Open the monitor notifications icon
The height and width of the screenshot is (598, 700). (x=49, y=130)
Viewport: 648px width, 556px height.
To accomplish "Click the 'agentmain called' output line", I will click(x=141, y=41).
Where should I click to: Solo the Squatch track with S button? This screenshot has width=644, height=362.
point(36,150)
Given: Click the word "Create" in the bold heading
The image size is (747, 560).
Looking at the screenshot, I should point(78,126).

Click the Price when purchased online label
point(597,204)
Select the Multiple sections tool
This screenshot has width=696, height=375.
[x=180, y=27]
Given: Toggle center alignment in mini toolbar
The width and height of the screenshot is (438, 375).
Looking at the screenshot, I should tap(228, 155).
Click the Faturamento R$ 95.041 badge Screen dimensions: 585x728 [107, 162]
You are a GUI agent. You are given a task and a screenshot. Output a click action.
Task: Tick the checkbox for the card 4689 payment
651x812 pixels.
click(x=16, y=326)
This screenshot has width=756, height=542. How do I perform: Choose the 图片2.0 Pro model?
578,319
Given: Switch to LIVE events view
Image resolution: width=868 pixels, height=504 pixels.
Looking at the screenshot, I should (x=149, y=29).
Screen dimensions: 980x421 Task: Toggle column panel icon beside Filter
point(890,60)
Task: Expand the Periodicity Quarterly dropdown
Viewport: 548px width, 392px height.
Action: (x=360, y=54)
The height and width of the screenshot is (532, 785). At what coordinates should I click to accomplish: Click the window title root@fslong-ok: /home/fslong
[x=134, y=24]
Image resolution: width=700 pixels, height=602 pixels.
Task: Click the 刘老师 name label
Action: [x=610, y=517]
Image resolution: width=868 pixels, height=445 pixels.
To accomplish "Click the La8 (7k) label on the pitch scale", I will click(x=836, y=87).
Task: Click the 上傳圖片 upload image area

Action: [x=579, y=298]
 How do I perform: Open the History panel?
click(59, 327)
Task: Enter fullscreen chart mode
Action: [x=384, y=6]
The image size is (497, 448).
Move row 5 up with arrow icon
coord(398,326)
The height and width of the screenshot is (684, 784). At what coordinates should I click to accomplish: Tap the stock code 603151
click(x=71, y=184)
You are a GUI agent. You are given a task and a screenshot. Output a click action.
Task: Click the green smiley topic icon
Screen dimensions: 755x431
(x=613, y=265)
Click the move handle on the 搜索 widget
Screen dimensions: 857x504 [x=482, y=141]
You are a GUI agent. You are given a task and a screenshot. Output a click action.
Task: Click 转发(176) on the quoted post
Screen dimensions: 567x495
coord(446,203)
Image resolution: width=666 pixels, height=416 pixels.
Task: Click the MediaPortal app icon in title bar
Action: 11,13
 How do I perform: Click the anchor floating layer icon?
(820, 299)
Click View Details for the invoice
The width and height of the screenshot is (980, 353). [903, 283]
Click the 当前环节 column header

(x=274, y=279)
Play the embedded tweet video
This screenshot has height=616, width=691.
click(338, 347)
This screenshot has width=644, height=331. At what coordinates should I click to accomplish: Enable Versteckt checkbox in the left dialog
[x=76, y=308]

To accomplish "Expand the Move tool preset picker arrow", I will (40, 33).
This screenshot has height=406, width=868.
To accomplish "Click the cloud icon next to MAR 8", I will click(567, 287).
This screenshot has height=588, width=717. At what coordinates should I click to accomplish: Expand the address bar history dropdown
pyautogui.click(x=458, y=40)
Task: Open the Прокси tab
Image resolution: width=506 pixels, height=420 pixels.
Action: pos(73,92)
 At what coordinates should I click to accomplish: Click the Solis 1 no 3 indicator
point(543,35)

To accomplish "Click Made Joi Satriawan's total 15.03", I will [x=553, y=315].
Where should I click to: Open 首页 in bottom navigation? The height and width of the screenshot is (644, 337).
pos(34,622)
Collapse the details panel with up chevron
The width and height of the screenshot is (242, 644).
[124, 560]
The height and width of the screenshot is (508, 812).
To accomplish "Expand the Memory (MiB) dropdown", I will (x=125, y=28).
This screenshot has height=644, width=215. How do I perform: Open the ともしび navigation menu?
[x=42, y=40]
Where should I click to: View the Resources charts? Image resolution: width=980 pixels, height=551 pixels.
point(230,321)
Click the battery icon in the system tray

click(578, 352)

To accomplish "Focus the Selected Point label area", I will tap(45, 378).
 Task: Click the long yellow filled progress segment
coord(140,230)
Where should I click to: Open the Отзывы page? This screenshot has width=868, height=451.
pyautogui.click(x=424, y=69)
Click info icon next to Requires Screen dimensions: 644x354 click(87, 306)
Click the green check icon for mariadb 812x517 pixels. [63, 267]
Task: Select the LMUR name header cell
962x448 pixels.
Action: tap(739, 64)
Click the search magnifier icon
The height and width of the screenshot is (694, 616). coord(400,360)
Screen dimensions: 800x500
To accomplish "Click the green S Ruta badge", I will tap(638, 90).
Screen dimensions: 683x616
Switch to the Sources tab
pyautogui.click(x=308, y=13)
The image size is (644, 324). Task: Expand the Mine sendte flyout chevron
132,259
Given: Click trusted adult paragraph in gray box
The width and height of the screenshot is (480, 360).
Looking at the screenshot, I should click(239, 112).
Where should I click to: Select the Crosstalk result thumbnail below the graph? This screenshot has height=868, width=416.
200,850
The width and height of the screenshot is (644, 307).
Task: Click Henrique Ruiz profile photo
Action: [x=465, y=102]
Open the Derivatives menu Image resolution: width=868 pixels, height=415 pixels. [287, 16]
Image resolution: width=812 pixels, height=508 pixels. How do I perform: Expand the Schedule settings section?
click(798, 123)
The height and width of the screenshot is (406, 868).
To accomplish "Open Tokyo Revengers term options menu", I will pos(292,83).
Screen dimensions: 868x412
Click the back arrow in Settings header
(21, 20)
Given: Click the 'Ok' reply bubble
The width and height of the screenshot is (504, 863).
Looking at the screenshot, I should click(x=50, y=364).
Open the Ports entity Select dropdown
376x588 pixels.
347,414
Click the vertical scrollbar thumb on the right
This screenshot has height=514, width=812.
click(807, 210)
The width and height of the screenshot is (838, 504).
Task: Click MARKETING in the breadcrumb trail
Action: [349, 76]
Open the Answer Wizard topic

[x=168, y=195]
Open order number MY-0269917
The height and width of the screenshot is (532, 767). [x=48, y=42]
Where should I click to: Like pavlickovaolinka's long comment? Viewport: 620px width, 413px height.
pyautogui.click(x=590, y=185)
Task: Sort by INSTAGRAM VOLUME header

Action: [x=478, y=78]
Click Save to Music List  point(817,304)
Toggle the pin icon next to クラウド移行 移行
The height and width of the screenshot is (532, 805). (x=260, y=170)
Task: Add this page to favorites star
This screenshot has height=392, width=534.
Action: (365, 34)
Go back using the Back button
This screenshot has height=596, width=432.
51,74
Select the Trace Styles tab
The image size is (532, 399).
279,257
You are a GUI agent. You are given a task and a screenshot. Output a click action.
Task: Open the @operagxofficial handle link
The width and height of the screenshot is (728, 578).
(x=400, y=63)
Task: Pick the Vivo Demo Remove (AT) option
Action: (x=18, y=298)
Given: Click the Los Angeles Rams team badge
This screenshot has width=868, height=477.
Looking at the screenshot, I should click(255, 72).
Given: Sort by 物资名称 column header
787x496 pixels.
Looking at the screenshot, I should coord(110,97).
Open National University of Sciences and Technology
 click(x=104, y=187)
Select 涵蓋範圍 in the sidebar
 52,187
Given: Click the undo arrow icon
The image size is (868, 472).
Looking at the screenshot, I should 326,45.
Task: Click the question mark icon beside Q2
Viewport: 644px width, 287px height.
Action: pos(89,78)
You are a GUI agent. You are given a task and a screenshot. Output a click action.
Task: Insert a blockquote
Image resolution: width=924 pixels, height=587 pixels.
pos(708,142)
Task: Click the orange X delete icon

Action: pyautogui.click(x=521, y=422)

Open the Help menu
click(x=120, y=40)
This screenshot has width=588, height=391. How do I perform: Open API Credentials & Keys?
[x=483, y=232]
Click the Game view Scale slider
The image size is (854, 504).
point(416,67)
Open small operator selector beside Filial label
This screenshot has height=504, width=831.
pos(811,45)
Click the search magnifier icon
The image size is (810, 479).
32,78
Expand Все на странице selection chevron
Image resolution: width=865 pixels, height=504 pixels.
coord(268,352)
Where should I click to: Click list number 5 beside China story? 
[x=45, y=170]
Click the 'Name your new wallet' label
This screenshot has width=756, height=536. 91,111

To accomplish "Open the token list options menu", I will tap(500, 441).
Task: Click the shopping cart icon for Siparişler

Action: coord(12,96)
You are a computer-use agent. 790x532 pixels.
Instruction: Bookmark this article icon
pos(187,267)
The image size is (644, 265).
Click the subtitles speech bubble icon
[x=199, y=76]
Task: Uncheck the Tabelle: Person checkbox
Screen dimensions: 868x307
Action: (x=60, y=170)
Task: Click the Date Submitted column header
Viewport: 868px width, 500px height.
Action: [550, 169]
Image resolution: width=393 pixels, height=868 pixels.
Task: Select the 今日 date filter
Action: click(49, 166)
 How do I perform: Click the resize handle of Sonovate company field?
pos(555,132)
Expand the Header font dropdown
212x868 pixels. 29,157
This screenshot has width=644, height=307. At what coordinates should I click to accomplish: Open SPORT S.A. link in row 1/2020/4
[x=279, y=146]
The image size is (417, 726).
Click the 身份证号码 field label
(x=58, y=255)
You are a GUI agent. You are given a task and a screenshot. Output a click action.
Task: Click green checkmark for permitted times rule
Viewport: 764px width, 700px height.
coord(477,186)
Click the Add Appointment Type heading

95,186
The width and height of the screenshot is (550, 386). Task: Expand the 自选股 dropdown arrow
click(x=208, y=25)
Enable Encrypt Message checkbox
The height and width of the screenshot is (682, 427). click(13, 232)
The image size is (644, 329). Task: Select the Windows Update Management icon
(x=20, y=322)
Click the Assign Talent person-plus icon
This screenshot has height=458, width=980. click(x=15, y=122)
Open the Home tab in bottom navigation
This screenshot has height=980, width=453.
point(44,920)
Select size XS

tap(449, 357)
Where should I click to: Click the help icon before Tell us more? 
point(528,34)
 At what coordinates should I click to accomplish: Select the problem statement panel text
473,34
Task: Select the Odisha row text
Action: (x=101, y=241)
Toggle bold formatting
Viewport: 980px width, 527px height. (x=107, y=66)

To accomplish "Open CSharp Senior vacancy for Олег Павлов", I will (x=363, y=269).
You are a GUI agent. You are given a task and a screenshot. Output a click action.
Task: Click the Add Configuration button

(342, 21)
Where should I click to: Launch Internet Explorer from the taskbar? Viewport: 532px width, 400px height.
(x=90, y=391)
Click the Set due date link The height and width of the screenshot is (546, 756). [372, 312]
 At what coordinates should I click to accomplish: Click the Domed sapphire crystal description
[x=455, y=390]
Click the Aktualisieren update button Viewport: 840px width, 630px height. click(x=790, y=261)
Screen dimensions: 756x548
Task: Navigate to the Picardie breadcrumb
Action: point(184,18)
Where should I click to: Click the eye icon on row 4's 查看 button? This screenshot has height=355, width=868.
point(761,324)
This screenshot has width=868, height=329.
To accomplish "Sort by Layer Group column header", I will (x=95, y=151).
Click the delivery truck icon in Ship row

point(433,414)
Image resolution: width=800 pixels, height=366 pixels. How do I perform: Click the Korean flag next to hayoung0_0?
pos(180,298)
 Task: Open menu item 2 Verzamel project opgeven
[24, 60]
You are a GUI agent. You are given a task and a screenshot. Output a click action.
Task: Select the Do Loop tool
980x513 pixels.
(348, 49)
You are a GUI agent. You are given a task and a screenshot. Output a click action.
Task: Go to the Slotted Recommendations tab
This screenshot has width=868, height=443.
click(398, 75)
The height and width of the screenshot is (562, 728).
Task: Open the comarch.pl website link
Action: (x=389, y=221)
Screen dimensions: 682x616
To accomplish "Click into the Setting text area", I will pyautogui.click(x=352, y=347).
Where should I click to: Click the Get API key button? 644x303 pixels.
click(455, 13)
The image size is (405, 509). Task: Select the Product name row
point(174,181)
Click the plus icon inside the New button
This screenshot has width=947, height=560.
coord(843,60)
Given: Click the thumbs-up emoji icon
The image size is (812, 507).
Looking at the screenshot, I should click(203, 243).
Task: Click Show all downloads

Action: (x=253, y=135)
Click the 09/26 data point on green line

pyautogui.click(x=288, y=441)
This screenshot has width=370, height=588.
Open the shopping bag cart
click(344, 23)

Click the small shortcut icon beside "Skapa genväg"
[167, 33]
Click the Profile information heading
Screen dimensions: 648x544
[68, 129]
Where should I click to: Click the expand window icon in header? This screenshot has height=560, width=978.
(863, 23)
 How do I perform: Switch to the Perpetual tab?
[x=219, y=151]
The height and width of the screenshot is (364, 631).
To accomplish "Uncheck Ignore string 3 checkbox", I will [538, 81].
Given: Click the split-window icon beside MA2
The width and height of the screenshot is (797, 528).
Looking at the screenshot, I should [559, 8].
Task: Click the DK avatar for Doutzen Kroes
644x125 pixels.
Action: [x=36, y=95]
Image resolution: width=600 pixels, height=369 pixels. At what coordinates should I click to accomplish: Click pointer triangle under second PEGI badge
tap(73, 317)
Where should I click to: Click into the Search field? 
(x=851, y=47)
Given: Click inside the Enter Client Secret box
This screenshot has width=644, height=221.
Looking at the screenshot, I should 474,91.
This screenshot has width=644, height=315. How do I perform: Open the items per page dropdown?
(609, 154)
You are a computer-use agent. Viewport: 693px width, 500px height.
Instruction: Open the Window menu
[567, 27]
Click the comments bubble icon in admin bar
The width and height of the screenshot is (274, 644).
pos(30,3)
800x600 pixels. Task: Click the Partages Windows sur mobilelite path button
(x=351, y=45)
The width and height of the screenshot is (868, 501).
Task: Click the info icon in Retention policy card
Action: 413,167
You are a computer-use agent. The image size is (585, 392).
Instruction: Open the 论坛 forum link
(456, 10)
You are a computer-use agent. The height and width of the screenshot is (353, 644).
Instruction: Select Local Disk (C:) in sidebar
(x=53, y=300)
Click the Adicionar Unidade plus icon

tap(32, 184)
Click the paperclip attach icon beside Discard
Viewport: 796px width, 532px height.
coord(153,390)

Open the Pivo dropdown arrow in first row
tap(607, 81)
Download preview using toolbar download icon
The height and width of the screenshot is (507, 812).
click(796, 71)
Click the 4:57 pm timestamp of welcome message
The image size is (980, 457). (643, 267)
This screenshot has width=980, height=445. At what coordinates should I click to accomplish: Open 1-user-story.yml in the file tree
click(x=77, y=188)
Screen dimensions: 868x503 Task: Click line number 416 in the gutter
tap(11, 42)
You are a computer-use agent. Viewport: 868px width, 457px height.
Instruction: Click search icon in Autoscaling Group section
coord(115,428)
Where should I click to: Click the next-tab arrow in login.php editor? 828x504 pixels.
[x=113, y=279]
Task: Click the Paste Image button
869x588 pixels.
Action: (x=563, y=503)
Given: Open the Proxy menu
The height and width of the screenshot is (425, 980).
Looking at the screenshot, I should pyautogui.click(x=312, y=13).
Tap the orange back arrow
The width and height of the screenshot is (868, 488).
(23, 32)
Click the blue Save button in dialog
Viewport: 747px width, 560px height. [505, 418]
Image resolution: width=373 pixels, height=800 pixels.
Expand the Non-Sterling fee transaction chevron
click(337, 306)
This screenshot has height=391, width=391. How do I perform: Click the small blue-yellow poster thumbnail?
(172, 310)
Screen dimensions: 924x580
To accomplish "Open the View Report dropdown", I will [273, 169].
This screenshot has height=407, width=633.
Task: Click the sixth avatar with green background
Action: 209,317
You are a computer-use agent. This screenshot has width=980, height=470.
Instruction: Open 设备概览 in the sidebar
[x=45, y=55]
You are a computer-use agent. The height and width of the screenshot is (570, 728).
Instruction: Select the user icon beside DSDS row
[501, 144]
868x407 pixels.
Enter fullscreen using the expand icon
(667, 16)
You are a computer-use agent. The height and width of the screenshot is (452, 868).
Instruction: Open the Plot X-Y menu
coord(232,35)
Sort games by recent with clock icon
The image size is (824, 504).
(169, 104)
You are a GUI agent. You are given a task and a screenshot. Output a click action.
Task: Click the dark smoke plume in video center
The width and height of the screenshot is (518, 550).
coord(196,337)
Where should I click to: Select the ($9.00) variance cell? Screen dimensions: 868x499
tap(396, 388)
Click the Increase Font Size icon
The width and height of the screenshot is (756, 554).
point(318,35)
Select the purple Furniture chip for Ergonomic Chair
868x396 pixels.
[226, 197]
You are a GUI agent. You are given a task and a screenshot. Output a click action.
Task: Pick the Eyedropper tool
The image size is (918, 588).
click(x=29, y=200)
# # # # # # #
Task: Set down the lines of the listing word for word, from its first line through the line containing "Given: Toggle center". Both of those lines belong in the answer, and no others do.

Solution to this problem:
Open the monitor notifications icon
The height and width of the screenshot is (598, 700). (x=49, y=130)
Viewport: 648px width, 556px height.
To accomplish "Click the 'agentmain called' output line", I will click(x=141, y=41).
Where should I click to: Solo the Squatch track with S button? This screenshot has width=644, height=362.
point(36,150)
Given: Click the word "Create" in the bold heading
The image size is (747, 560).
Looking at the screenshot, I should point(78,126).

Click the Price when purchased online label
point(597,204)
Select the Multiple sections tool
This screenshot has width=696, height=375.
[x=180, y=27]
Given: Toggle center alignment in mini toolbar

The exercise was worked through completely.